Bond prices rose - one because some nervous investors are trying to lock in 3.9% and 3.8% rates before the FED cuts…. as some investors also prepare for a marked slowdown…. that could send stocks lower…. 10 yr. yields are now 3.82% while the 2 yr. is 3.9%, while gov’t mm funds are still paying close to 5%. More bond buying will send yields even lower from here, and the FED hasn’t even started cutting yet.
Oil did what yesterday? Oh, right it lost another 1.7% to end the day at $71.94. – slicing right thru that $72 level that I have been discussing for a couple of weeks now – testing as low as $71.58 before closing a bit higher. Recall - that when we broke thru the long term trendline at $75.85 and failed to take it back I said it only meant that we were about to test those June and July lows of $72…. and here we are…. Now IF we fail to hold here – then the next stop is $70/$70.50 ish.
Gold continues to churn in the mid 2500 century…. This morning it is down $4 at $2543/oz. Support at $2500 – resistance is yet undefined. Maybe $2600?
US futures continue to push higher…. Dow futures +40, S&P +7, while the Nasdaq +45 pts and the Russell is -2. Enjoy the ride, you are invested….it’s all good….just don’t get drawn into that FOMO trade…..You are not missing out at all….Keep you cash liquid, earning 5% in the gov’t mm fund….ready to pounce when the pullback occurs.
European markets are also higher…up between 0.2% and 0.6%. Eurozone PMI & (UK PMI) data reflected an increase in business activity even as wage growth slows, and this supports another rate cut by the ECB when they meet in September as well. Investors across the zone – are also awaiting today and tomorrow’s Jackson Hole event…. Remember – central bankers from around the world are in attendance…and they too hope that they will learn something new about what all of these bankers are thinking.
The S&P closed at 5620 – up 24 pts….and is now only 40 pts away from all time high…. Eco data today includes both Manufacturing and Services PMI’s - manufacturing is supposed to be in contractionary territory while services remain in expansionary territory….so it’s a toss-up…. are we or aren’t we in an economic slowdown? Existing home sales are expected to be up 1.3% m/m…but yesterday’s mortgage apps were down 10.1%...so again – are we or aren’t we in an economic slowdown? No matter what the eco data says – the focus remains squarely on JJ. So, sit back….and grab the popcorn.
Fried bologna (baloney) sandwich
Considering what is going on at the DNC convention – Consider a ‘BALONEY’ sandwich. Here you go.
You need: Sandwich roll, butter, onion, 4 slices of bologna, Dijon mustard, mayo and Yellow American Cheese.

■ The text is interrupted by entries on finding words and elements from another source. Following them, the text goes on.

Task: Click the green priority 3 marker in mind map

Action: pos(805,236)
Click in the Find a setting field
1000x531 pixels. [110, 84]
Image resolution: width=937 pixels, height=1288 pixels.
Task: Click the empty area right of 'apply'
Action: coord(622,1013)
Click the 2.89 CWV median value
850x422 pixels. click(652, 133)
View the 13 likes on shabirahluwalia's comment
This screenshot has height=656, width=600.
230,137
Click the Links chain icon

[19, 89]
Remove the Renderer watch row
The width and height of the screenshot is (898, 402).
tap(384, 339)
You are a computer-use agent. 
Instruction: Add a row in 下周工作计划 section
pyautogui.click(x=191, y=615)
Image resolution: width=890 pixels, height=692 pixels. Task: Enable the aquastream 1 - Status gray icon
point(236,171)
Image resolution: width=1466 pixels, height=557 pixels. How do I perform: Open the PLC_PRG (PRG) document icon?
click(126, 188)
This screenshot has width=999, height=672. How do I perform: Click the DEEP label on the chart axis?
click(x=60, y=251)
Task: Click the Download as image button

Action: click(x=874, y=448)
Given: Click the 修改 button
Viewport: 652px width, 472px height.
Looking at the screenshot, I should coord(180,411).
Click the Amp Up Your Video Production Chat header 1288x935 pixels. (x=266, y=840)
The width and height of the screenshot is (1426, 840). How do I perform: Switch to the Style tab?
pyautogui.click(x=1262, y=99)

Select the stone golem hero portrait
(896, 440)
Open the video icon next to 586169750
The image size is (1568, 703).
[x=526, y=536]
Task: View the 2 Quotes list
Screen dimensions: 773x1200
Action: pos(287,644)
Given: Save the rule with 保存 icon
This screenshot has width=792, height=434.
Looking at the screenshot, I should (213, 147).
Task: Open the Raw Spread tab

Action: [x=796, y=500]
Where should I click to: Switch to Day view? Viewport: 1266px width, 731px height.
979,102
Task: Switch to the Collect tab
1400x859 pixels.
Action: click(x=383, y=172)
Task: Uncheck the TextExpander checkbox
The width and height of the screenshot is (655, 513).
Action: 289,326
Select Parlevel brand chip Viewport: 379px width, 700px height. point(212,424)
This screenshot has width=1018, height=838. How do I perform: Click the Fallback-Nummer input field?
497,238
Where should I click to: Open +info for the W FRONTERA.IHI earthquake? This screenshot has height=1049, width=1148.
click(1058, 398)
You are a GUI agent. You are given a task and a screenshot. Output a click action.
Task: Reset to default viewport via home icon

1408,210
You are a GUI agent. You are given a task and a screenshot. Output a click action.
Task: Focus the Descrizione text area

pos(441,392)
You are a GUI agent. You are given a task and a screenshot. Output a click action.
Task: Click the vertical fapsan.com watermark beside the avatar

Caramelize the thinly sliced onion in a sauté pan.
Spread the butter on the sliced roll and place cut side down on a griddle. Toast it until golden brown. Remove.
In the same pan – add the bologna and heat up – now stack 2 slices of bologna and top with 1 slice of the American cheese – 2 slices of bologna and 1 more slice of American cheese and let it melt. (so, you have two sets of bologna and cheese).
While this is happening – spread some mustard and mayo on the toasted roll. Now add a layer of the caramelized onions and then the bologna with melted cheese. Add another layer of onion and top with the remaining stack of bologna and melted cheese.